# Best "Off the shelf" foods for long term storage



## csi-tech

The wife and I decided to go grab some groceries ahead of the "Blizzard" of 2015 that we are supposed to get. I was looking at shelf lives of particular foods and was wondering in addition to freeze dried foods, dried beans, rice and lentils what else makes for good food to keep for a while. I figure canned meat like tuna, chicken, deviled ham, chicken spread, canned ham, ravioli, spaghetti, salmon and Kipper snacks last a year or two. Canned soups about 2 years, Ramen noodles about a century and other things like that. What are some long term off the shelf items that you have had good luck with after a couple of years?


----------



## HuntingHawk

There is no FDA guidelines fro best sold by, best used by, etc.

With that being said, any canned veggies are a good choice as any meat can be added to make a stew, even canned ham.


----------



## Maine-Marine

I never pay attention to any canned DATES...

Hormel says it best... FAQs

"What is the shelf life of a Hormel Foods product in an unopened can?

The product is always safe to consume as long as the seal has remained intact, unbroken and securely attached. However, the flavor and freshness of the product gradually begin to decline after three years from the manufacturing date.

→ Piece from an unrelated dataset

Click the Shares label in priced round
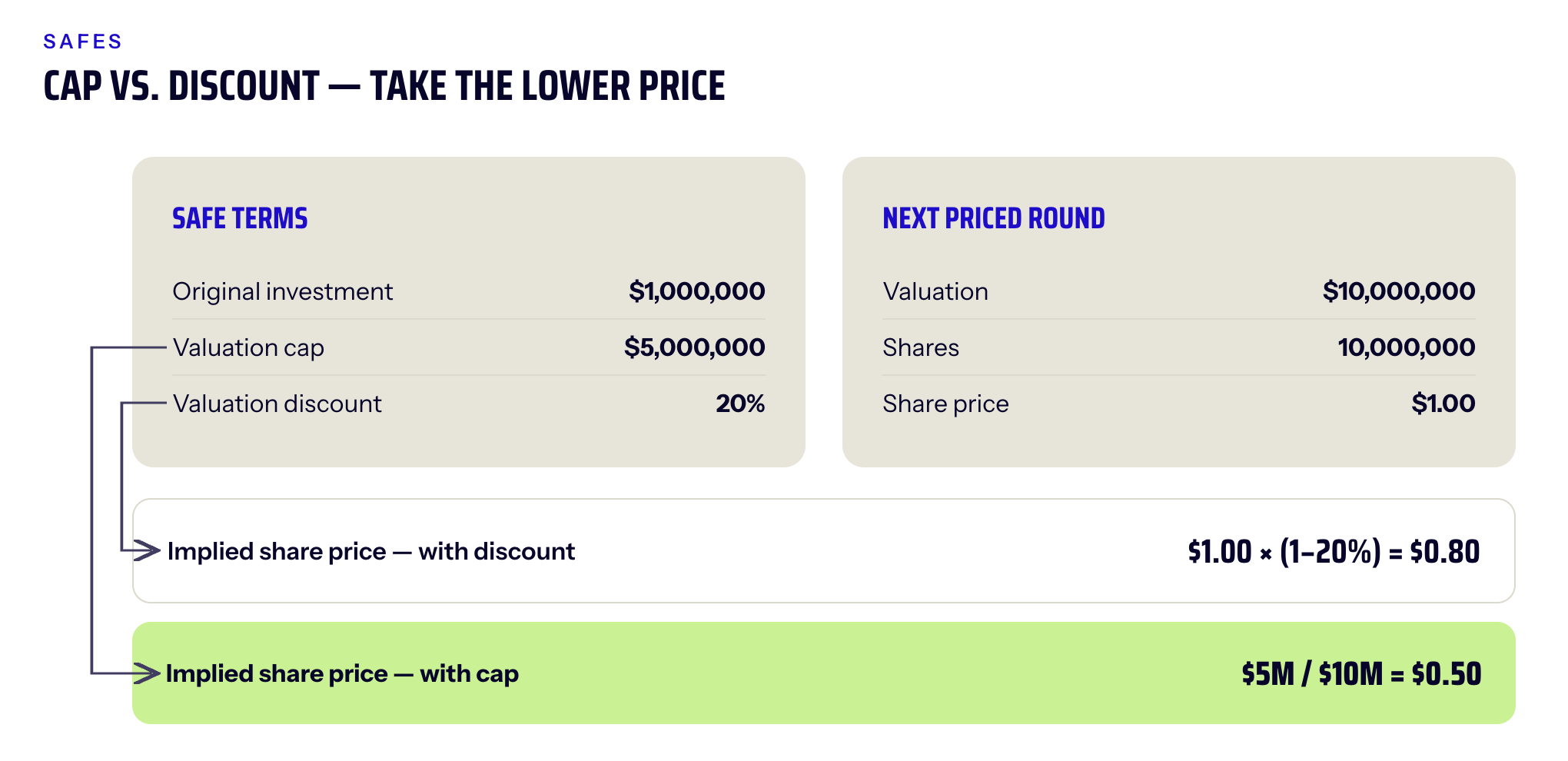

BUT - BEST FOOD in a can... soup.. you can do so much with it.. have it as soup, add things for a stew, add it to other things


----------



## Moonshinedave

Not sure if true, but I've heard it said that Twinkies will out live the sun.


----------



## HuntingHawk

I will not purchase any canned soups. Even the "low sodium" soups have way too much salt in them.

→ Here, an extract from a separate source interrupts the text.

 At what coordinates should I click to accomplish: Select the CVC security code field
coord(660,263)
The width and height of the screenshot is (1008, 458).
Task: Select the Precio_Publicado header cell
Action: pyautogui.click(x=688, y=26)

Some of the Chunky soups are good but they are more a stew then soup.


----------



## James m

Spam, corned beef, corned beef hash, vienna sausages, dak ham, tuna in water, chicken in water, anchovies, and a live turkey all in the same pot. Cover 45 minutes at 450.


----------



## Slippy

One word...Diversification...

Store Bought canned goods "best used by" date of at least 2-3 years. 
Self Canned goods-we're figuring at least 4-5 years on some products
Dry Goods stored in Mylar and Oxygen absorbers-10 years or more
Mountain House, Wise Foods etc- 20-25 years maybe?


----------



## tinkerhell

i read in the mormon food storage manual that you really should focus on developing a rotating food storage before evening looking at a long term food storage.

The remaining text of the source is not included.